Already known are devices for continuously preparing steel billets directly from liquid metal, in which the passage of the cooled and solidified metal strip is first produced through a series of successively arranged cooling devices, such as mouthpieces, chambers with cooling fluid, pipes with cold air passing through them, and then for profiling through the rolls, followed by cutting into bars.

According to the invention, a square tube is used in such a device, the bottom and top of which are formed by hollow plates. One of these plates is lower - fixed, and the other upper is rotatable and connected to the fixed part of the device by a flexible plate and a corrugated case. The side walls of the pipe are formed by endless ribbons, enveloping the pulleys and pressed to the plates by refrigerators, equipped with pressure rollers.

The steel coming out of the ladle and the steel to be cast enters a special cooling device in which the molten metal is quickly coated (536)

thin crust. This crust of solidified metal has a profile of a billet and is so strong that it can contain a liquid medium without destruction during the whole time of handling the ingot, i.e., this crust replaces an ingot mold for the liquid center of the ingot.
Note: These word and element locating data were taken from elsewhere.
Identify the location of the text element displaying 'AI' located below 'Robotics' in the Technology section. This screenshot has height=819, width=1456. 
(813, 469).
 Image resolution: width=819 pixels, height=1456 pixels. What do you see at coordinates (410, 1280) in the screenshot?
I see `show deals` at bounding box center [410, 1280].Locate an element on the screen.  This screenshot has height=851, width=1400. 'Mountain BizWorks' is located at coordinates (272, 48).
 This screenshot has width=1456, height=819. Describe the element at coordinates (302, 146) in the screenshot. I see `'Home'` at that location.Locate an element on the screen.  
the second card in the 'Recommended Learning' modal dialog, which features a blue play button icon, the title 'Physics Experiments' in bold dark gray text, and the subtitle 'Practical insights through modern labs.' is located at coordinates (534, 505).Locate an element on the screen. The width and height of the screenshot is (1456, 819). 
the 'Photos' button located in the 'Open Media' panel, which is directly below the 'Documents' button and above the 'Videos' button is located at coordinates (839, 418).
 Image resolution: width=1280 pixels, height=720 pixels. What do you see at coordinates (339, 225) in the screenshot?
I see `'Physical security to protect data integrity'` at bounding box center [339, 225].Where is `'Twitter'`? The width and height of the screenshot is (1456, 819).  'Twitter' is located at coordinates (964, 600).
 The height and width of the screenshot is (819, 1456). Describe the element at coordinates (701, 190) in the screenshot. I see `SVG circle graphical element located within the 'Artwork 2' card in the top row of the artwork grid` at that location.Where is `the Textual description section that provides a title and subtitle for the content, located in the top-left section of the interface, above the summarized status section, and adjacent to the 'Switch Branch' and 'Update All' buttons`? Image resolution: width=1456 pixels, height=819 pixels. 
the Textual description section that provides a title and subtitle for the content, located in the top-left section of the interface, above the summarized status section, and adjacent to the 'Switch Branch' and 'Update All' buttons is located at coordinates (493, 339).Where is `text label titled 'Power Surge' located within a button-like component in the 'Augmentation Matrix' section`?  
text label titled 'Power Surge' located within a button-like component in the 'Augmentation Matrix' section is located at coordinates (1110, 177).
The steel casting process itself is continuous, with the metal coming out of the cooler by a long endless strip that cuts on the press into individual ingots so that the liquid middle of the ingot does not pour out and the resulting blanks are worn with appropriate mechanical and heat treatment as ordinary billets.

In the drawing of Fig, 1 depicts a diagram of the overall appearance of the installation; FIG. 2 - its top view; FIG. 3 shows a longitudinal section of the main part of the device; FIG. 4 is a top view of it, with a partial section; FIG. 5 - cooling detail; FIG. 6 is a cooling device diagram.

The finished metal obtained in marten or bessemer is poured into a special mixer that serves to stabilize the metal composition during casting, usually lasting from 2 to 5 hours.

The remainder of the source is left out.